It’s also important to think carefully about what data is needed to optimise economic decision-making and operational processes. Think, for example, of automatic messages when the machine leaves its assigned location or is moved outside core hours. A technology that has proven itself in this regard is so-called ‘edge computing’. Here, the data is continuously analysed on the IoT module directly attached to the machine, and only the findings relevant for an evaluation are sent to the cloud.
It is also significant to choose a scalable IT infrastructure that can cope with high data volumes and workloads, such as Microsoft Azure or Amazon Web Services (AWS). In the past, many companies have relied on their own in-house servers and on-premise solutions.

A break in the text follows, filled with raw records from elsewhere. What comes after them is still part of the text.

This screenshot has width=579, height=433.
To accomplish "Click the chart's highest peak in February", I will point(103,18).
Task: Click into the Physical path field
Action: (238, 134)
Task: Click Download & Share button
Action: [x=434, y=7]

Finally, it’s important to ensure that the system is easy to use and also suitable for mobile use. Employees are usually under a lot of time pressure and must be able to find their way around quickly. If this is not sufficiently given, the employees may not use the systems and revert to the old familiars – for example, to Excel and paper.
Live in a few days
There are already systems on the market, such as ToolSense, that make it easier to get started with digital asset management, and the advantages of the IoT technologies can be used within a few days. Experience shows that a cleaning company with a turnover of around £30m can save between 10-20% of machine costs and reduce annual inspection costs by up to £70,000 with a proper asset management system. The site managers can also save up to 100 hours of working time per year.
In addition to service providers such as ISS or WISAG, suppliers such as Numatic, i-team, Cleanfix, Columbus, STIHL, and many others also use the ToolSense platform and IoT hardware.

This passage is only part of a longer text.